Text provided:

*** Begin section ***

One of the provisions in the Affordable Care Act includes incentives for employers to implement worksite wellness programs to help them keep their workforce healthier.  When done well (using evidence-based and best practices) worksite health programs have a 3:1 payoff.  Like the odds? 

The Affordable Care Act contains some elements that will make worksite wellness programs more common and robust over the next couple of years.  There are basically 2 kinds of worksite wellness programs.  I’ll call them Wellness and Wellness Lite.  A “Wellness Lite” program doesn’t require a participant to meet any standard related to health status to receive a reward.  For example…  a wellness program could include a gym membership or tobacco cessation program but doesn’t require participants to actually lose weight or quit smoking.  

A Wellness program requires people to meet a health status standard to get a reward.  For example- an employer could ask employees to certify that they haven’t smoked during the previous year.  Enrollees who don’t could be assessed an annual surcharge of  20% of cost of the employee’s health insurance coverage.  Rewards may be in the form of premium discounts or rebates, lower cost-sharing requirements, waiving a surcharge, etc. Under the Affordable Care Act, wellness program rewards can be as high as 30% of the cost of the employee health plan- potentially going to 50% in the future.  

Our AZ Healthy Worksites web page provides businesses with information and tools to help them develop and implement an effective worksite wellness program.  For example, the Program Design page lists the eight steps for developing, implementing, and evaluating a comprehensive worksite program.  We’ve also contracted with the Arizona Small Business Association &  Viridian Health Management to develop a new toolkit for AZ businesses.  Viridian and the Arizona Small Business Association will teach businesses how to do effective wellness programs, understand their own particular issues/data, and develop effective strategies.  In all, our contract tasks the team to train 500 AZ employers.   Finally- the CDC is jumping into the fray with a variety of resources, which you can see at their worksite wellness hub website.

*** End section ***

Exercise goal: According to the worksite wellness text, how high can wellness program rewards go under the Affordable Care Act?

Given entries:
*** Begin section ***

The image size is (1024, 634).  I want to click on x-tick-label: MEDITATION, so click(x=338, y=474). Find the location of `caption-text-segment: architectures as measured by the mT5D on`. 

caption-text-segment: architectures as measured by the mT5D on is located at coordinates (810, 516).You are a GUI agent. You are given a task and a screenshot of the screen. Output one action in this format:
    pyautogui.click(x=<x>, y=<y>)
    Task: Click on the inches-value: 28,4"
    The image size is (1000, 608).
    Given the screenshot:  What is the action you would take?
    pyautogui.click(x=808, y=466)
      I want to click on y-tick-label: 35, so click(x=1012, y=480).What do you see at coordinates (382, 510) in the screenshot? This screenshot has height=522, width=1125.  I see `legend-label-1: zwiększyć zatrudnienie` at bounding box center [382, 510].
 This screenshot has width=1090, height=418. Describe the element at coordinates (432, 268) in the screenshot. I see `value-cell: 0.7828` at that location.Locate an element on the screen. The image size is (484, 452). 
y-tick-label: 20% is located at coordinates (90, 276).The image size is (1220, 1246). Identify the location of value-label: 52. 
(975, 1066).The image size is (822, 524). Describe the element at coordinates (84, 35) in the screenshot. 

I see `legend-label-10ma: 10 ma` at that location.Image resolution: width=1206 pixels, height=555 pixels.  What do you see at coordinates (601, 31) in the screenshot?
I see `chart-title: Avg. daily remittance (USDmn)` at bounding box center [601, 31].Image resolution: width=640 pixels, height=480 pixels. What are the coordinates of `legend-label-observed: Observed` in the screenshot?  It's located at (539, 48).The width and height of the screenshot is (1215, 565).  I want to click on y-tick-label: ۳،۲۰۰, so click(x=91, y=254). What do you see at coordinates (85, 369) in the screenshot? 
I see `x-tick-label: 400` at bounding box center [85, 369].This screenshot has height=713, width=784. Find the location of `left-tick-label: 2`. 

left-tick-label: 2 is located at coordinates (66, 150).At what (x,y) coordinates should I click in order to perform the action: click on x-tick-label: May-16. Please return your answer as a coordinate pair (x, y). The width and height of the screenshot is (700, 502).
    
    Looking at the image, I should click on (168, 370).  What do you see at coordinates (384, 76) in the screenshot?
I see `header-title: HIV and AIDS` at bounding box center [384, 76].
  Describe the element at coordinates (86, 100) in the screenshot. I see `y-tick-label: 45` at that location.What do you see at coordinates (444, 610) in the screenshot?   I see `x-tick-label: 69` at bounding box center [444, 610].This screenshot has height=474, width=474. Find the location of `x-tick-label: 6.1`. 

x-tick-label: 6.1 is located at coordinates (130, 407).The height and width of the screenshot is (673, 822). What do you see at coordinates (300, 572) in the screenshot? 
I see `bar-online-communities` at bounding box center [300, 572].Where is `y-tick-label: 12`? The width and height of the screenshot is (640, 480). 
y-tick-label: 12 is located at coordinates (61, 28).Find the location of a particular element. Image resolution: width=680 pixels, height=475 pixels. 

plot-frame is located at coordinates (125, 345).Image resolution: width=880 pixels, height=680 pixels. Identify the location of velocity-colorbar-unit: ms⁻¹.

*** End section ***

Response: As high as 30% of the cost of the employee health plan, potentially going to 50% in the future.